Perché l’Italia non ratifica – Osteggiata da Matteo Salvini e Luigi Di Maio già nel 2019, la riforma continua a essere un punto nebuloso per l’Italia. A dicembre la presidente Giorgia Meloni, ospite a Porta a Porta, ha sottolineato che le condizioni sono troppo stringenti e ha aggiunto che, finché ci sarà lei, «l’Italia non accederà al Mes… lo posso firmare col sangue». La preoccupazione è quella di un’eccessiva burocratizzazione e di un’ingerenza sempre maggiore delle istituzioni europee nei conti dello Stato. Meloni è anche critica nei confronti dell’inserimento di un Mes sanitario, proposto durante la pandemia, destinato esclusivamente al soccorso dei sistemi ospedalieri. Nelle ultime settimane ha in ogni caso mostrato una lieve apertura, rimandando al Parlamento la discussione e mantenendo fermo il fatto che l’Italia non farà mai ricorso al meccanismo. In un’intervista al Foglio ha dichiarato che «il Mes è stato concepito quando eravamo in un altro mondo» e dovrebbe essere ripensato come «un veicolo di crescita». Ridiscutere i punti della riforma è per il momento un pensiero inattuabile: il testo del nuovo Meccanismo di stabilità è già stato ratificato da tutti gli altri Paesi, compresa la Germania, la cui Corte costituzionale si è pronunciata in dicembre su un’eventuale incompatibilità con la legge nazionale, dando il via libera. «Il Mes è l’ultimo passo da compiere», ha ripetuto il senatore Mario Monti alla vigilia dell’incontro a Stoccolma. «È un passo che solleciterei, rallegrandomi con tutte le forze politiche che stanno dando prova di maturità e buon senso». La stesura del 2012 era stata allora votata dal suo governo.

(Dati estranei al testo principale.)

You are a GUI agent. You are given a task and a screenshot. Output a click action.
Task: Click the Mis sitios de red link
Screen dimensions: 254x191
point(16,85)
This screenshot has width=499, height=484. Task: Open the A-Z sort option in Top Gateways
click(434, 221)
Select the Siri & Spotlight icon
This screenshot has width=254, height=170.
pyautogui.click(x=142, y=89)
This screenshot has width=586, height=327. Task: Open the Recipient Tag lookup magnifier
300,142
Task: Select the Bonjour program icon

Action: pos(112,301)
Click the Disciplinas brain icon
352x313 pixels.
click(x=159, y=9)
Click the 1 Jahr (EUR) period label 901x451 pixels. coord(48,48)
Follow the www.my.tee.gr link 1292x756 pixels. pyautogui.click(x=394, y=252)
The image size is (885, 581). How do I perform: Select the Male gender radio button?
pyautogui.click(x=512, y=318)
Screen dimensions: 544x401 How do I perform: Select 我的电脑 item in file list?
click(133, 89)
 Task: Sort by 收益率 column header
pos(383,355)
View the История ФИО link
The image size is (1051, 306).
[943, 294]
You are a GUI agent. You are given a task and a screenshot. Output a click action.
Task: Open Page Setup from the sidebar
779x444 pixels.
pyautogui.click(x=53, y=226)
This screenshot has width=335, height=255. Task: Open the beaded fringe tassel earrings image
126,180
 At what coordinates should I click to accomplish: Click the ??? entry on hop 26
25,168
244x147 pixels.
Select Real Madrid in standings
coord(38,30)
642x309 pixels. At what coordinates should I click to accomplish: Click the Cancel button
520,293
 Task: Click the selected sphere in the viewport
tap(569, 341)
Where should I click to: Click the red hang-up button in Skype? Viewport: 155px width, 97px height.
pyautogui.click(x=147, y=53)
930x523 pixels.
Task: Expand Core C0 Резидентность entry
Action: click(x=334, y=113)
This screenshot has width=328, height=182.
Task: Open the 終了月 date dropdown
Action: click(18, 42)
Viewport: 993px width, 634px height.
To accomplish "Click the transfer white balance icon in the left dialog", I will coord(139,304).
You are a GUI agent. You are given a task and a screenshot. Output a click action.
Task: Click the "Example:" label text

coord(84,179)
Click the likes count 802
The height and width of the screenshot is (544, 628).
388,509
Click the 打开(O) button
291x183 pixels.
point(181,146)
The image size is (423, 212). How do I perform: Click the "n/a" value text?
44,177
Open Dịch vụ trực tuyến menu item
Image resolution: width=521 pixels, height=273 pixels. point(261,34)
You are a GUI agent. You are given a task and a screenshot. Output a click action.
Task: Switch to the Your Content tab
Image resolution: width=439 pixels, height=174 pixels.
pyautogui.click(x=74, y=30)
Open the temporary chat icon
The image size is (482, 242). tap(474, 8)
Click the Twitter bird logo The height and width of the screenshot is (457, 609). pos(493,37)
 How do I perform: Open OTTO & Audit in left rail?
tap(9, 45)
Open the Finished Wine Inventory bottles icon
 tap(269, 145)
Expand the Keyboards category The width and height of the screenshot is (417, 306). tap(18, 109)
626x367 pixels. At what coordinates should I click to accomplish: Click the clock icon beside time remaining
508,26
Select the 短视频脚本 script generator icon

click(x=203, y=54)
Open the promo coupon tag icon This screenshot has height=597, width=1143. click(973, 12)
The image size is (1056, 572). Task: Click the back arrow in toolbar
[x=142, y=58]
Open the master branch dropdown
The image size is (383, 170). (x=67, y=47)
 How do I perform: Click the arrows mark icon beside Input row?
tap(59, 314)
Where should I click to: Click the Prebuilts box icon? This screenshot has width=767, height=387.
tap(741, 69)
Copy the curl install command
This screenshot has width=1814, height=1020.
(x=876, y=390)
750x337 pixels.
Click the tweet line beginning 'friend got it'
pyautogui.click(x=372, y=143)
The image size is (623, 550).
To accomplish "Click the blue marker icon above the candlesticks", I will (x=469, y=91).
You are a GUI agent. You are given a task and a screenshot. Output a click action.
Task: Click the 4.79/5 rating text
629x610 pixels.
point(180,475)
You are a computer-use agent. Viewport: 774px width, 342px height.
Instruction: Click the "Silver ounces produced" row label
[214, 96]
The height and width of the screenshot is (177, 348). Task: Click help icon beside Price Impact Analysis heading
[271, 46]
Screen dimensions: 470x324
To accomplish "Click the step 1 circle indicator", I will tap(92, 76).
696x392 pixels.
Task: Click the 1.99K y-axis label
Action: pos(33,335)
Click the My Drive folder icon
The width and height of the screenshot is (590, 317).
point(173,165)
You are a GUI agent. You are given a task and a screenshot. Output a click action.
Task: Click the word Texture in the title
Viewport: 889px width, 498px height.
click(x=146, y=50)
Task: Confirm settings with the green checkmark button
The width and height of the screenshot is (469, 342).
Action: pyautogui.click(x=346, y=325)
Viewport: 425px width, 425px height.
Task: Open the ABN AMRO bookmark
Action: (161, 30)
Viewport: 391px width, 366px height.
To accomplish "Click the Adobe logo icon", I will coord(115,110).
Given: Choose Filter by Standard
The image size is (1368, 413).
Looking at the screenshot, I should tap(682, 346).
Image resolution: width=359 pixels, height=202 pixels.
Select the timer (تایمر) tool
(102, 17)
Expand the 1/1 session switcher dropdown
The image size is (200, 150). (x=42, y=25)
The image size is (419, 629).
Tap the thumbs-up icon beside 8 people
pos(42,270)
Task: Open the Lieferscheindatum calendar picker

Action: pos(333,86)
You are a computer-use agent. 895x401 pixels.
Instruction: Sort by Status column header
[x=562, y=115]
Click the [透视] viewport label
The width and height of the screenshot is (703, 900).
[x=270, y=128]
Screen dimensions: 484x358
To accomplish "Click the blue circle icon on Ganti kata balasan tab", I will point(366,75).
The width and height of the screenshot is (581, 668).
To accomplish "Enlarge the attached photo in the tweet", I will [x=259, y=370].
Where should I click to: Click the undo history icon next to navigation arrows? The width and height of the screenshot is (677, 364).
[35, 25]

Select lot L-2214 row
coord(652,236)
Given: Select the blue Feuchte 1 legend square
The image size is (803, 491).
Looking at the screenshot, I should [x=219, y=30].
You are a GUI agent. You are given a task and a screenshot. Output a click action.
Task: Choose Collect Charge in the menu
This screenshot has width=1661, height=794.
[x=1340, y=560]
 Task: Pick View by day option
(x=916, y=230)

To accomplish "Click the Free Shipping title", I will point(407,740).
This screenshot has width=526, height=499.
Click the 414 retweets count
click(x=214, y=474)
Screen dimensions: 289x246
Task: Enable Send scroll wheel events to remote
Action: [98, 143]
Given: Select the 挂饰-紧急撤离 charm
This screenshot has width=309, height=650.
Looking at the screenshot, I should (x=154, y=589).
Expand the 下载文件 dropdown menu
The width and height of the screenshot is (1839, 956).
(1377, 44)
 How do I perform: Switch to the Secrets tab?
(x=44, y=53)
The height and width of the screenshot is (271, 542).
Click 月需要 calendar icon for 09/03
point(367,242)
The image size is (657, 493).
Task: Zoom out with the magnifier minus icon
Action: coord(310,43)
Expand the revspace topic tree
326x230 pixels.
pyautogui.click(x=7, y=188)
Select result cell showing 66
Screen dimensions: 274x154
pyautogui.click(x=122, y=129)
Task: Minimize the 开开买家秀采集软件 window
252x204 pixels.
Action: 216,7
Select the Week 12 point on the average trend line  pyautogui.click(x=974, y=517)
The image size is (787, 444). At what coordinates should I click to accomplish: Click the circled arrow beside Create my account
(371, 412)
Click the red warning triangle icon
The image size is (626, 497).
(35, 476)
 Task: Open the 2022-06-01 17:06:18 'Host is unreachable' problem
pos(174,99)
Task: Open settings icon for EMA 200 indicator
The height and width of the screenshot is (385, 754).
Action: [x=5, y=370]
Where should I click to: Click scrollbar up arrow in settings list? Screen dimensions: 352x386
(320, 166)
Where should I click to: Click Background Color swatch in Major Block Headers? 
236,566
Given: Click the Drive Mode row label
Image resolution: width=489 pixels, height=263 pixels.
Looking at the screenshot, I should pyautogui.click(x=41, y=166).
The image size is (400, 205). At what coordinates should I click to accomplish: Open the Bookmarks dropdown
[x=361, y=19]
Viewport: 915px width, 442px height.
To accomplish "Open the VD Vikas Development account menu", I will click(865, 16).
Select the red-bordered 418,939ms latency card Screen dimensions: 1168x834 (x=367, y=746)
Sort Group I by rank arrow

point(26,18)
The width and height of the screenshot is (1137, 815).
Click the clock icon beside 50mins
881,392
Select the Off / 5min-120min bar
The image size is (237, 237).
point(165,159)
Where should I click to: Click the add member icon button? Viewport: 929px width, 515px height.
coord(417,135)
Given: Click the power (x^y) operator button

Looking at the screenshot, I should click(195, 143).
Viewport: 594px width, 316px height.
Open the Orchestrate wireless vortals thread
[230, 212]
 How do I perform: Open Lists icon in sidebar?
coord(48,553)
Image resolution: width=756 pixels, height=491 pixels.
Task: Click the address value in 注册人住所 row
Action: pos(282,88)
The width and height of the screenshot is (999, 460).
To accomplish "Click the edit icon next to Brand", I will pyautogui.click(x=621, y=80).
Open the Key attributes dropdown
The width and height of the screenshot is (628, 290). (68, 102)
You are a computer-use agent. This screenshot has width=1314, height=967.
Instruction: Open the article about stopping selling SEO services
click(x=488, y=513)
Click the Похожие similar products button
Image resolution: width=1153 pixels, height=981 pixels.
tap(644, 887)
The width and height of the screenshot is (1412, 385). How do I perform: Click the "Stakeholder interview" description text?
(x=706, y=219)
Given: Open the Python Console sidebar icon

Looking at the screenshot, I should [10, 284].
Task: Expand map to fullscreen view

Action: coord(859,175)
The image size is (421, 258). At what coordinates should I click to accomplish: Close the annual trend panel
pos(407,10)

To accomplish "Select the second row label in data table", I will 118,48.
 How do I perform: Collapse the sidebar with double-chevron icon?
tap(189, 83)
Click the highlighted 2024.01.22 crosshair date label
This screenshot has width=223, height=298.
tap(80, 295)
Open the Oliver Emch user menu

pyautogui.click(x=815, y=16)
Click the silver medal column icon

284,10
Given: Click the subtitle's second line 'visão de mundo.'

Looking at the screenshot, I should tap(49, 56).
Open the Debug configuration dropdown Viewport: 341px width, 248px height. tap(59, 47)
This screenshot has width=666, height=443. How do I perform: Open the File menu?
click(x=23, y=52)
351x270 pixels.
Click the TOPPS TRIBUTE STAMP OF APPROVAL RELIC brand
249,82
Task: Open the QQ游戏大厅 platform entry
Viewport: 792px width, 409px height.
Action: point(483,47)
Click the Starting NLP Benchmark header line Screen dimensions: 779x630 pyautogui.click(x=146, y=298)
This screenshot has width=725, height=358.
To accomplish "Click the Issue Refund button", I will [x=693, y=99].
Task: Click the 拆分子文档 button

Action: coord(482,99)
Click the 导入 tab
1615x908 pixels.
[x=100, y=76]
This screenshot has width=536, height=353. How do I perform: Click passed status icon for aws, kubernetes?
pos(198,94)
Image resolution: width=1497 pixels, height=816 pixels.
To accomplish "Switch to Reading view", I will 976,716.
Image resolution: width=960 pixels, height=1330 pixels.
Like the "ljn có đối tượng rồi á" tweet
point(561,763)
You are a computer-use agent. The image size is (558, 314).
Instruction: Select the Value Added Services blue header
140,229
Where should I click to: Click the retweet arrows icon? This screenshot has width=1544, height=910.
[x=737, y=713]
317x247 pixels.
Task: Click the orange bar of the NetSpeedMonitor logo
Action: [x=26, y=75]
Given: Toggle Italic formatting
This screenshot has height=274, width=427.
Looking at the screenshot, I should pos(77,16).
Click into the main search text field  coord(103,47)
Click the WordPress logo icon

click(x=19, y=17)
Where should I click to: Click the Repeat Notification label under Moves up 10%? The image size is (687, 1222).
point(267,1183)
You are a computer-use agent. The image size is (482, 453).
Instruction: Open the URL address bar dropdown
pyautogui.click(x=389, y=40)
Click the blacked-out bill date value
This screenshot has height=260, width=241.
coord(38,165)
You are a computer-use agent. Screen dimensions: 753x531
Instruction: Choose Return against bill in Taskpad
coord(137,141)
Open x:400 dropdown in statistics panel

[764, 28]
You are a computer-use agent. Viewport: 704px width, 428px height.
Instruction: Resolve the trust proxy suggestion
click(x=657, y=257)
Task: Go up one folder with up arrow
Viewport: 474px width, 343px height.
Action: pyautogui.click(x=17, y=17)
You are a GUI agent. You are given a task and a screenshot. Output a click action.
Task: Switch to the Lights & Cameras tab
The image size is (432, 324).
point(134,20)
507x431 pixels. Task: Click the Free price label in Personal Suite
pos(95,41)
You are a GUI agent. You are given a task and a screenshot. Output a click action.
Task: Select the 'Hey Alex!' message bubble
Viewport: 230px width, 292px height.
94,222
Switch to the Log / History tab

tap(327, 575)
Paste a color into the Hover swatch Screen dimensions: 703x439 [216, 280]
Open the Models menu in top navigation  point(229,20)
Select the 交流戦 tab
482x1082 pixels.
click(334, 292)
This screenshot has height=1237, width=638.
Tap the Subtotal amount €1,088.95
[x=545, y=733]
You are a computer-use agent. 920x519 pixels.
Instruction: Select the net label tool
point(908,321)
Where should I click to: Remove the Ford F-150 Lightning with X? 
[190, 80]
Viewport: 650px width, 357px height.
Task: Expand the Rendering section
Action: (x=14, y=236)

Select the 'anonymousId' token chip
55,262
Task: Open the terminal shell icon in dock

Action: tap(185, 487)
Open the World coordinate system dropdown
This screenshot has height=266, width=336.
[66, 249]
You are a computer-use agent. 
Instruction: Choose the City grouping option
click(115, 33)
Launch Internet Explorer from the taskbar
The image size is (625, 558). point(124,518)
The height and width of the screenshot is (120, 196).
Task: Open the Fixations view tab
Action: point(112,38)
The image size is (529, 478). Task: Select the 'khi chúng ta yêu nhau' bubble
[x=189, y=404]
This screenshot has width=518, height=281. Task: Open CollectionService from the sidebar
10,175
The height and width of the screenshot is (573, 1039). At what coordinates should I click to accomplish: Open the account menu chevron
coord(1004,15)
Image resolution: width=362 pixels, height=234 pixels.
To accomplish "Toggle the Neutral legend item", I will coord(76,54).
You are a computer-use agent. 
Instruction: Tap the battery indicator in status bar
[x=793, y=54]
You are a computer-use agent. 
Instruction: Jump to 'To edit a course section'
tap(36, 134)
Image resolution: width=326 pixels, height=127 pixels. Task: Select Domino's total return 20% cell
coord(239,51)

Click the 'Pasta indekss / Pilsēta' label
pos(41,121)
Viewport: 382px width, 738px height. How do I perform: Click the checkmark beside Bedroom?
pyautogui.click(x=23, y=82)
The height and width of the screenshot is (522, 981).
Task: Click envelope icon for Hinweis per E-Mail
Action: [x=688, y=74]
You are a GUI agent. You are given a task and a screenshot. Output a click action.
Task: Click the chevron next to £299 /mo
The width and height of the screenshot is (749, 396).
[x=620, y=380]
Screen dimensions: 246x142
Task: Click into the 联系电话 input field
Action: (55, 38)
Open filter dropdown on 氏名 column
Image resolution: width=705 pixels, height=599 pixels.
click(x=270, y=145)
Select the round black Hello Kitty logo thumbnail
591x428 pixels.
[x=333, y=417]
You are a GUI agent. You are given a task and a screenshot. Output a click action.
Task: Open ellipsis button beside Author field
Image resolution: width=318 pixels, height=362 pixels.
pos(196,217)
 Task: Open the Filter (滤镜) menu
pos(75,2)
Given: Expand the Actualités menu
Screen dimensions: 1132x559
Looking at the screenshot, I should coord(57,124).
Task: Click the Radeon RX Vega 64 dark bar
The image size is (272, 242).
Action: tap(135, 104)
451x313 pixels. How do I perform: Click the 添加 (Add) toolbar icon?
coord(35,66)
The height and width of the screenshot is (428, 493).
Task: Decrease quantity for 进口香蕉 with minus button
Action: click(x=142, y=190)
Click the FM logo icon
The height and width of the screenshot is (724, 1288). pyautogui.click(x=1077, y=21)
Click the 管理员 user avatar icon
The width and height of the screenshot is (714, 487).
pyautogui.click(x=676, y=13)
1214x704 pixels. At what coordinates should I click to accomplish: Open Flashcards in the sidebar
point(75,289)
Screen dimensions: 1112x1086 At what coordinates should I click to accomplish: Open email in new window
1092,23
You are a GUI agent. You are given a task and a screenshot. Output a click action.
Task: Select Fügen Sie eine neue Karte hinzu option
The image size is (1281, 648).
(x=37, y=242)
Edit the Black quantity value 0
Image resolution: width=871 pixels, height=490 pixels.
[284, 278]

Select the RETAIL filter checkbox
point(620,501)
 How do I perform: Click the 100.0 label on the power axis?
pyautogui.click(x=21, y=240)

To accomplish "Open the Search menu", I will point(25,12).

Cosa si rischia – Il temporeggiare dell’Italia sta facendo innervosire gli altri Paesi. Fonti vicine all’Unione europea hanno detto alla Stampa che a Stoccolma non troverà spazio la «strategia del ricatto». L’idea è che Meloni voglia tenere in sospeso la questione del Mes per avere più leva sulla parallela riforma del Patto di stabilità, ma un funzionario ha fatto sapere all’Ansa che «la mancata riforma sta in qualche modo bloccando ulteriori discussioni. È impossibile parlare di altre misure che potrebbero essere utili». Per la Germania, poi, sarebbe urgente poter attivare il backstop per bloccare il contagio nelle crisi bancarie, considerando il caso di Credit Suisse degli ultimi mesi.